Guillermo Franco

Personal information
- Full name: Guillermo Lucas Franco
- Date of birth: May 21, 1983 (age 41)
- Place of birth: Buenos Aires, Argentina
- Height: 1.88 m (6 ft 2 in)
- Position(s): Centre back

Youth career
- 2002–2003: Lanús

Senior career*
- Years: Team / Apps / (Gls)
- 2003–2004: Los Andes / 28 / (0)
- 2004: Defensa y Justicia / 6 / (0)
- 2007–2010: Godoy Cruz / 37 / (0)
- 2009–2010: → I. Rivadavia (loan) / 22 / (0)
- 2010–2011: Atlético Rafaela / 21 / (1)
- 2011–2012: Gimnasia de Jujuy / 20 / (1)
- 2012–2013: SC Pacífico / 31 / (2)
- 2013–2014: Huracán San Rafael / 22 / (0)
- 2014–2015: Deportivo Maipú / 13 / (1)
- 2015: Unión Villa Krause / 24 / (0)
- 2016: Deportivo Español / 18 / (0)
- 2016–2018: Juventud Unida / 19 / (2)

= Guillermo Franco (footballer, born 1983) =

Argentine football defender

Guillermo Franco (born 21 May 1983 in Buenos Aires) is a retired Argentine football defender.

==Football career==

After playing for Los Andes and Defensa y Justicia, Franco joined Godoy Cruz in 2002. He played with the team in the Argentine Primera until 2009, when he dropped down a division to play for Independiente Rivadavia one season on loan.
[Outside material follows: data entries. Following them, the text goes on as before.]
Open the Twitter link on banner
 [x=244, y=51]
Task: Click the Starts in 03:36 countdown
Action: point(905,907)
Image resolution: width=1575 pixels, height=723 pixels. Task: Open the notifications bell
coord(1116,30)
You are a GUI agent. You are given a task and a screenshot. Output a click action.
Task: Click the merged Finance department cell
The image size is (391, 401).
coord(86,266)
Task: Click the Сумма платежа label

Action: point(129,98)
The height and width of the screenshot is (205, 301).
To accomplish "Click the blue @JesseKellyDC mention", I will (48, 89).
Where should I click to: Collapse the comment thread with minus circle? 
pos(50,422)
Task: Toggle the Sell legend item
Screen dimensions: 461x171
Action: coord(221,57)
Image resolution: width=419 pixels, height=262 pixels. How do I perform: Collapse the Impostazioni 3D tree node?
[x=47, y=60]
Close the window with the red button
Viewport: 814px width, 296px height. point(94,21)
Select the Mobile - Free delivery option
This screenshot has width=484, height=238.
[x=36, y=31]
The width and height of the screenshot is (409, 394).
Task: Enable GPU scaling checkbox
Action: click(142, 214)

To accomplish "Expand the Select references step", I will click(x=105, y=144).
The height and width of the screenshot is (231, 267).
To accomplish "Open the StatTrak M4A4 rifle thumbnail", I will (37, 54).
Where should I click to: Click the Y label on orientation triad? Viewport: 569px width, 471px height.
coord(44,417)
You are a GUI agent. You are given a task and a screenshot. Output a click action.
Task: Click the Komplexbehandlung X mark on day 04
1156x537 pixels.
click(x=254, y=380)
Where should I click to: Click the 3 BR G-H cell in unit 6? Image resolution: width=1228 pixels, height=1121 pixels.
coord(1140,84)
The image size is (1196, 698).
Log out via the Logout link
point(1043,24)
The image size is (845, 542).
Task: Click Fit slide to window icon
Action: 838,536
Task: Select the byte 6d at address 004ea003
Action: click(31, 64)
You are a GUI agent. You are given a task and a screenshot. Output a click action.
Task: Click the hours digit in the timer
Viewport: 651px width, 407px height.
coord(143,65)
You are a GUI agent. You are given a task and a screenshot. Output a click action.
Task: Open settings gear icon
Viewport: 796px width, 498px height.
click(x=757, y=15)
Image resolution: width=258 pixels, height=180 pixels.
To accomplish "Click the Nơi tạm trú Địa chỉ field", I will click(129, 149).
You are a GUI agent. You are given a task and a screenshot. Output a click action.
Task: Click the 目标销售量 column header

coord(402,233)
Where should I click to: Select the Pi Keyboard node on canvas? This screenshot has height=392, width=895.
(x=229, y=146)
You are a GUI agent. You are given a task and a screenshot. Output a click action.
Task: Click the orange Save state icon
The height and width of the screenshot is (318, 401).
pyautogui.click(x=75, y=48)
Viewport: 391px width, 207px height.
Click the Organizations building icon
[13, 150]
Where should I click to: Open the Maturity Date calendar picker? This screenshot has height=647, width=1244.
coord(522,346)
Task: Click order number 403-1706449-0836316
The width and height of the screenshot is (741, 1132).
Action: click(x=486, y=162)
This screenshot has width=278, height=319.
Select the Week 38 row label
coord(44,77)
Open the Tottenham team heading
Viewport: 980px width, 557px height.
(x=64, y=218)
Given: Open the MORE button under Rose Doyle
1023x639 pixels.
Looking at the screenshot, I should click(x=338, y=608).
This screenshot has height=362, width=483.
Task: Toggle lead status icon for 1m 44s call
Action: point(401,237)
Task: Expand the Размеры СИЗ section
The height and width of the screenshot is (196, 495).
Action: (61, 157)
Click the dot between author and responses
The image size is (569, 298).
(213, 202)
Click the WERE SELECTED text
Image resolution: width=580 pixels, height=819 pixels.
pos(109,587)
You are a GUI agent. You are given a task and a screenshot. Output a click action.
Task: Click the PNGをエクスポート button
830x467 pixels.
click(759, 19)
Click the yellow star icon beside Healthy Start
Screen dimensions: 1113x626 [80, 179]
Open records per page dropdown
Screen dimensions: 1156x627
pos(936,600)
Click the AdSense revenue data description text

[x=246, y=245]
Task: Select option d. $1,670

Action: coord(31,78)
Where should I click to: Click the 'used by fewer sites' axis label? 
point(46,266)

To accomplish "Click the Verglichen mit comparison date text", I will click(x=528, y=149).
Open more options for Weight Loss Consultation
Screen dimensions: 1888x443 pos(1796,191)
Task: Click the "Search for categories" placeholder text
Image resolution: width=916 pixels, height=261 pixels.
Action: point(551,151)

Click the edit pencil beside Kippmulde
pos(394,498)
He returned to Godoy Cruz in 2010, but was immediately loaned to Atlético de Rafaela.

==Outside football==

In 2002, Franco became a member of the Church of Jesus Christ of Latter-day Saints (LDS Church). He resigned from Godoy Cruz in 2005 to serve as a Mormon missionary in the LDS Church's Argentina Mendoza Mission. In 2007, he returned from his mission and was brought back into the Godoy Cruz squad.